Software tests are a set of automated procedures used to ensure that software behaves as intended. They play a critical role in maintaining software reliability, functionality, and in preventing regressions.
Tests can be categorized based on their complexity and scope:
- Unit Test: Focuses on individual components or functions, verifying that each part works in isolation. For example, testing a single function that calculates the sum of two numbers.
- Regression Test: Ensures that previously developed and tested software still performs correctly after it has been changed or interfaced with other software. This type of test is crucial for identifying unintended side effects of updates.
- End-to-End Test: Simulates real user scenarios from start to finish, ensuring the system as a whole operates as expected. It's the most comprehensive form of testing, covering the interaction between various parts of the software and external systems.
Why are tests important in Python projects?
Testing is indispensable in Python development for various reasons:
- Quality Assurance: Confirms that the software fulfills its intended requirements and functions correctly.
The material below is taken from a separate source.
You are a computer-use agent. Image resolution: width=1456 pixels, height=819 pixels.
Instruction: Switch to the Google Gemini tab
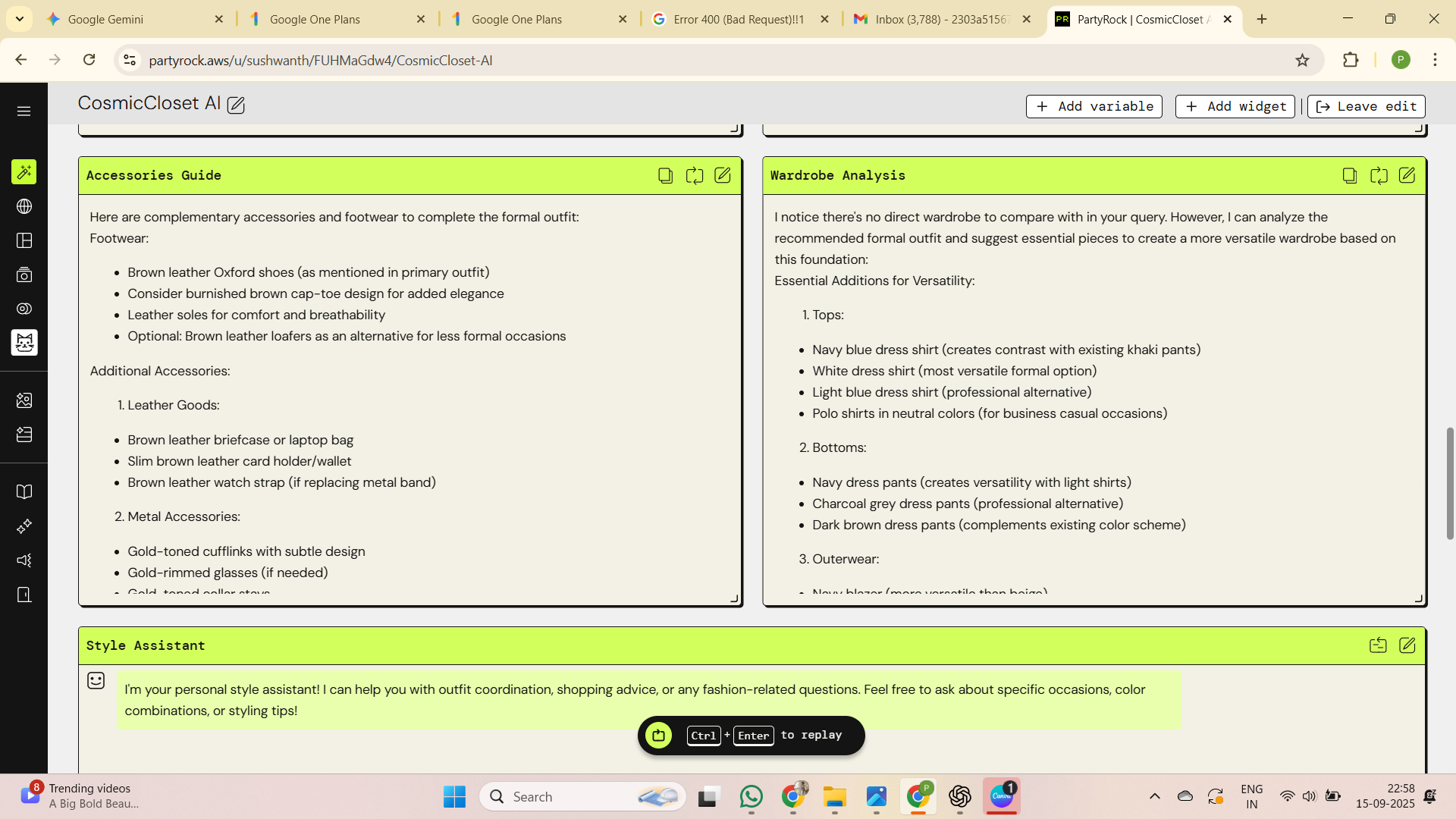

- Regression Prevention: Aids in preventing regressions, where updates unintentionally alter or break existing features.
- Refactoring Confidence: Empowers developers to refactor and enhance code with the assurance that they won't unknowingly disrupt existing functionality.
- Serve Documentation: Acts as practical documentation that clarifies how the code is meant to operate.
While developers often use print statements for debugging, testing offers more durable assurances. Once a behavior is validated through tests, it can be continuously verified at each code change, unlike print statements which require manual developer intervention. Testing is especially critical in dynamic languages like Python, where compilers cannot validate the program before execution.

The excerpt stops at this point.